▶ Materials provided:
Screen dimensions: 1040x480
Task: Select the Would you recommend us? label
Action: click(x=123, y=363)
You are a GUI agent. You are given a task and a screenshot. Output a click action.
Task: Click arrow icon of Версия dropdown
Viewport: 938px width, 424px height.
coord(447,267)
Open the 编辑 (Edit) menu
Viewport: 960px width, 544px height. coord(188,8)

...

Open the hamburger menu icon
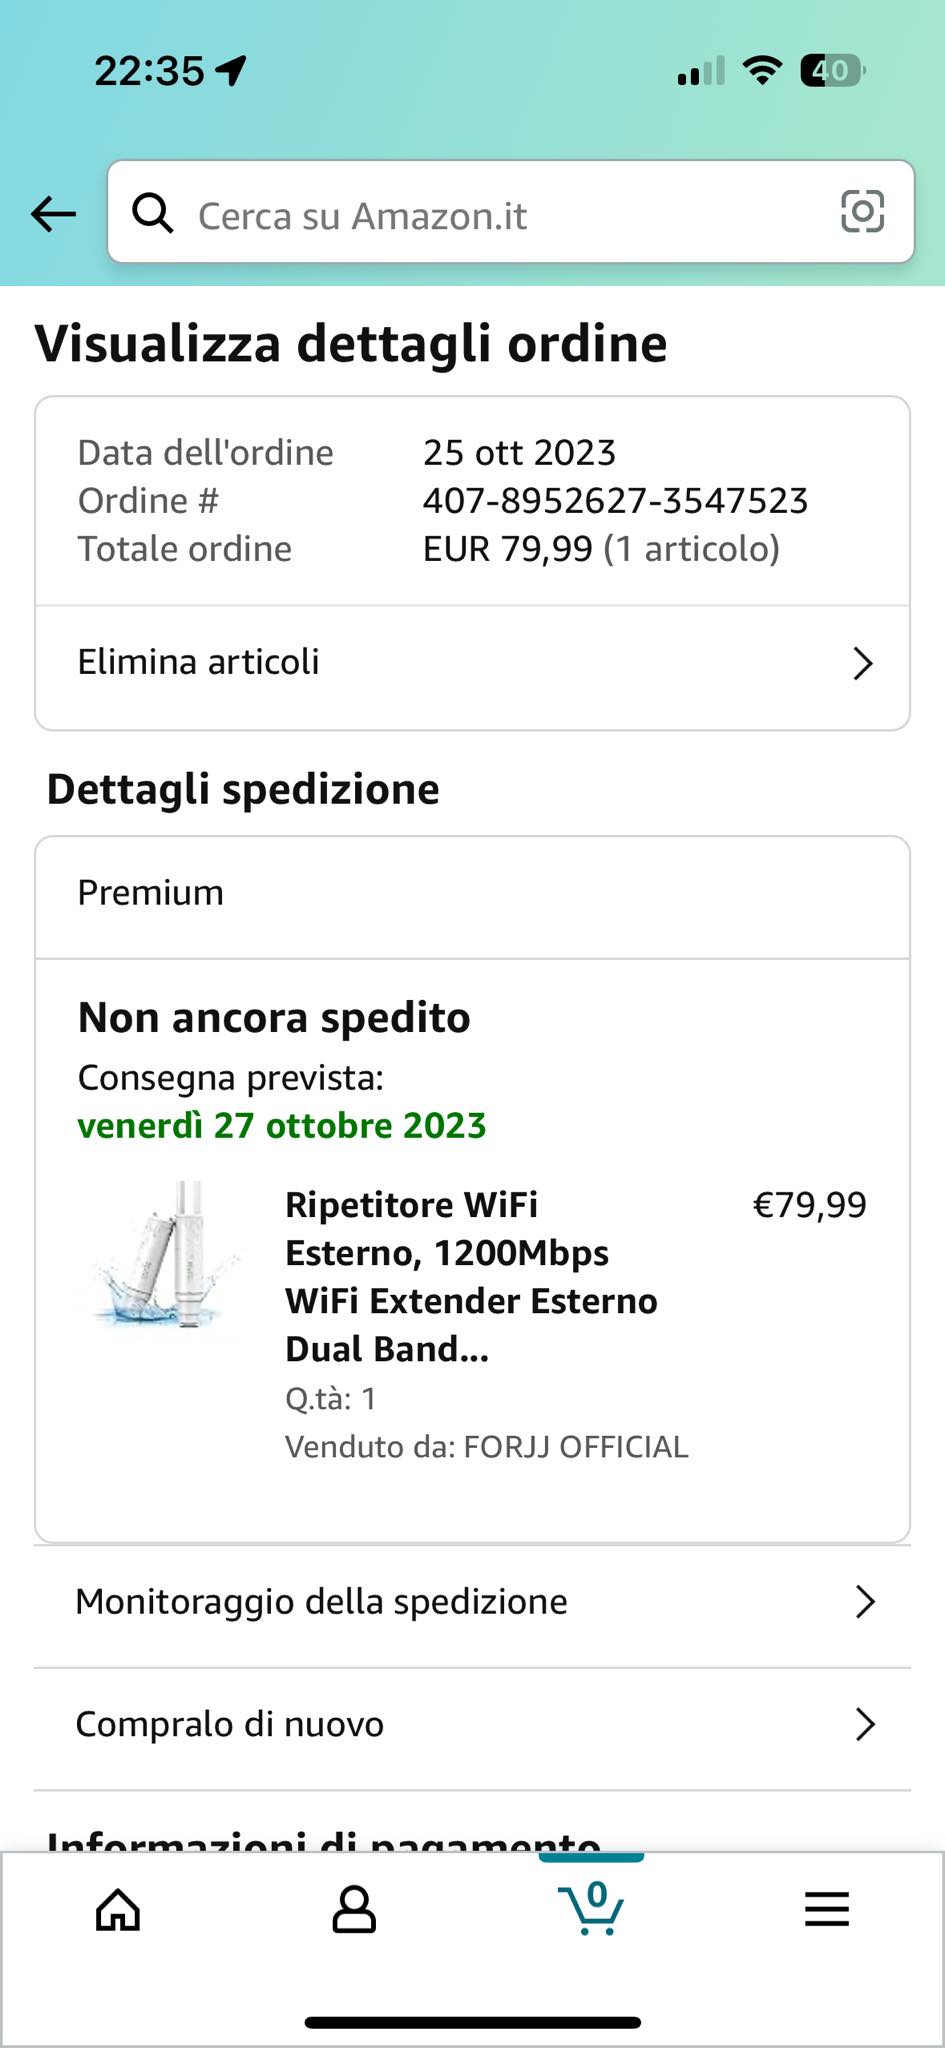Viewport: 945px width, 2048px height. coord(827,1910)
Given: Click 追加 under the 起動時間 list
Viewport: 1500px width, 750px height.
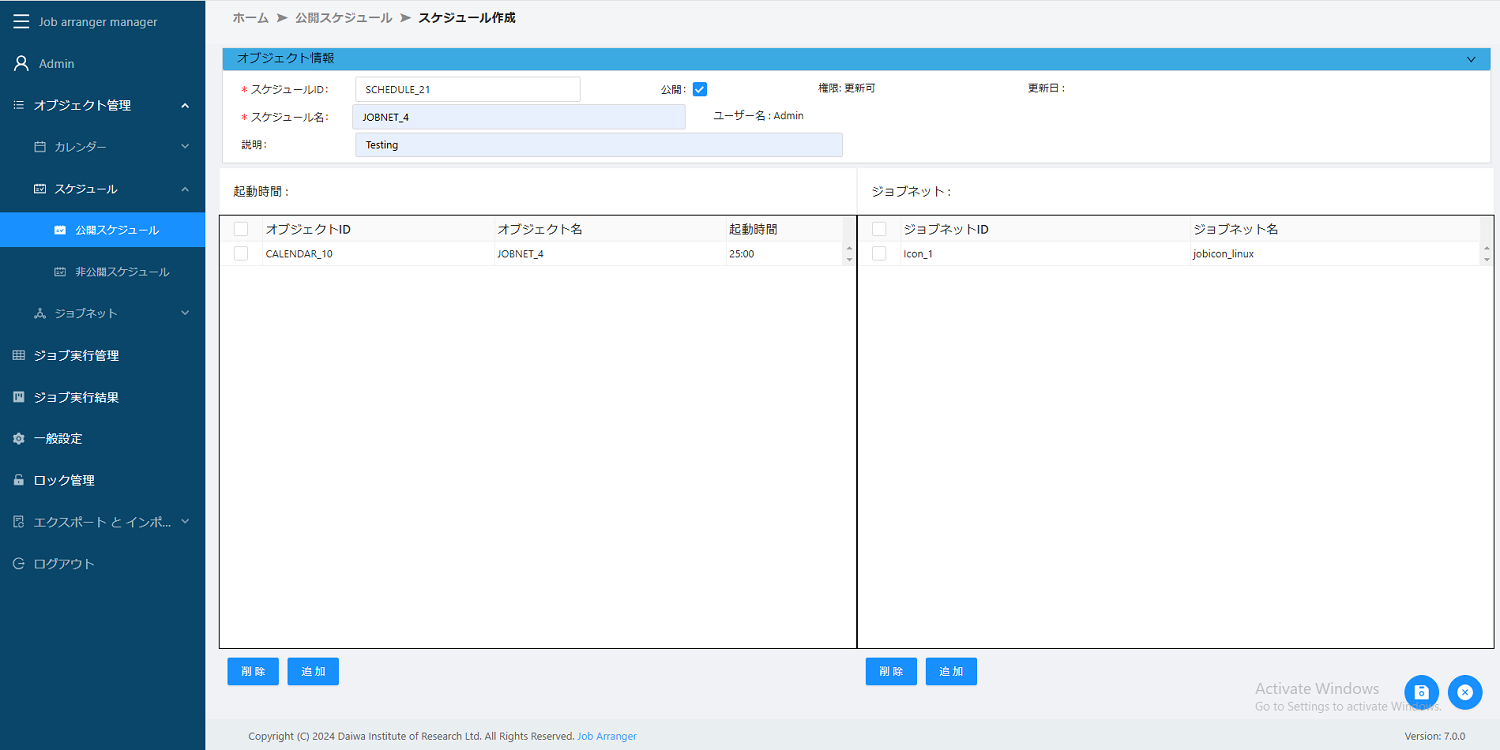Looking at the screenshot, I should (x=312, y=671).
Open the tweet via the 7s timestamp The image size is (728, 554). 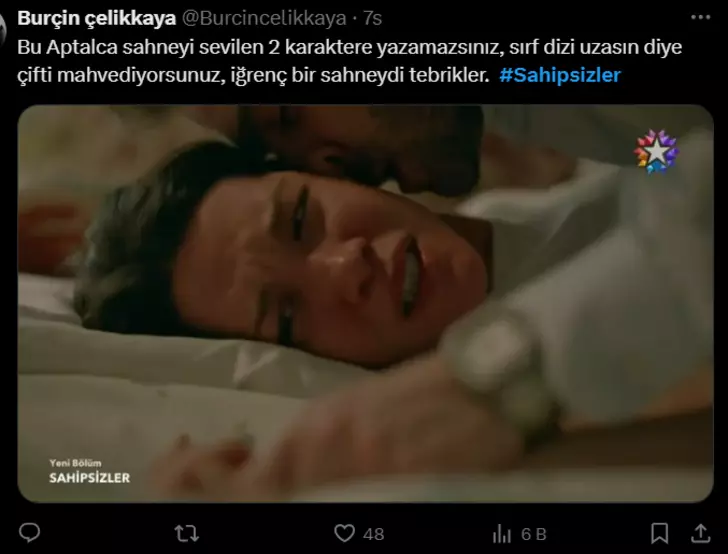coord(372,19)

▶ Written task:
Collect every line of the data above that contains the string "icon". Matching is case-sensitive.

▶ Task solution:
Task: Click arrow icon of Версия dropdown
Open the hamburger menu icon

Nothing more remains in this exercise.